During lockdown, lots of people have been doing this 'name your top ten albums of all time' stunt on Facebook; and I've been very tempted to put up my choices. Yes, it's come to that: between the online teaching, the gardening, the catching up with friends I haven't seen or spoken to for years, the thinking about life in a deep and profound way (not) and the chasing sleep, lost practice time and watching boxed sets of everything...there are the endless games to be played on social media.

Problem about this particular task is that I love music from all corners of the musical firmament, and I find it impossible to rate my choices into ten neatly defined slots. Even the thought of trying to do so freezes me into a kind of deer-in-the-headlights reaction. My desert island is going to be inhabited by elements as far removed from each other as Bach and Keith Jarrett. Although come to think about it, I think Johann and Keith would have rubbed along really well...

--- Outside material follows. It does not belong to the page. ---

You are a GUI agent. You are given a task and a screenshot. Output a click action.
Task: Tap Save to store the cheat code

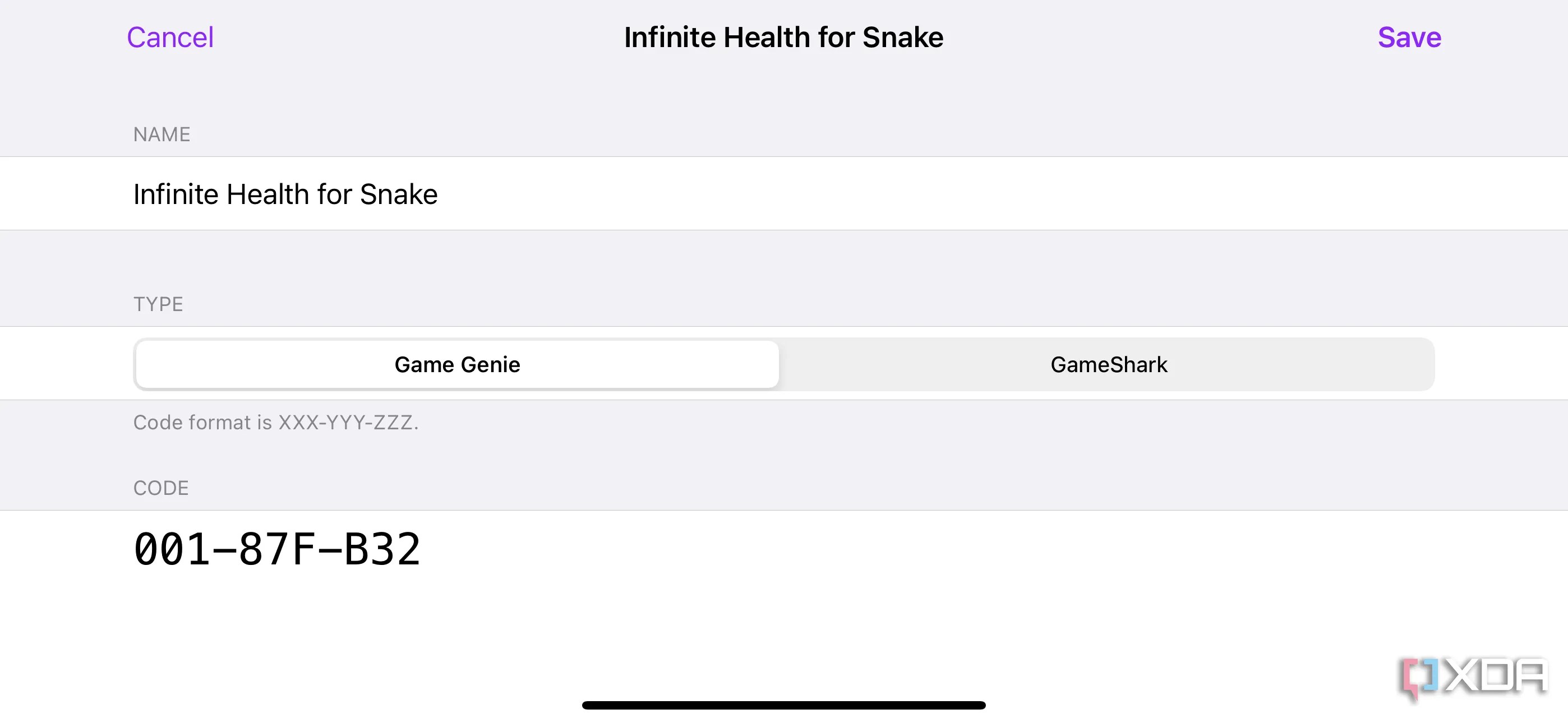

I have always had cyclic phases of intense passion for particular pieces or genres of music, which may last for days, weeks, or even months - my children still recall the insistent replaying of music I fell in love with over and over again, whether it was a piece of Scriabin or the latest from Steely Dan. The repeat button on the cassette machine or CD player was pressed endlessly until even I became bored with whatever 'it' was. The moment when my two-year old son started singing a Randy Crawford song loudly in Londis was when I realised that sublimal mind-drenching was an actual thing.

I can carbon-date my life with the tracks that have accompanied moments of musical magic, or perhaps less comfortably, moments of despair and mayhem. Of which there have been plenty. The point is, music for me is a constantly evolving force, with artists for any and every occasion, and I just can't pick out 'moments'. Eras maybe: the first time I heard Rachmaninov; the first time I heard Steely Dan...but it doesn't distil easily into convenient slots.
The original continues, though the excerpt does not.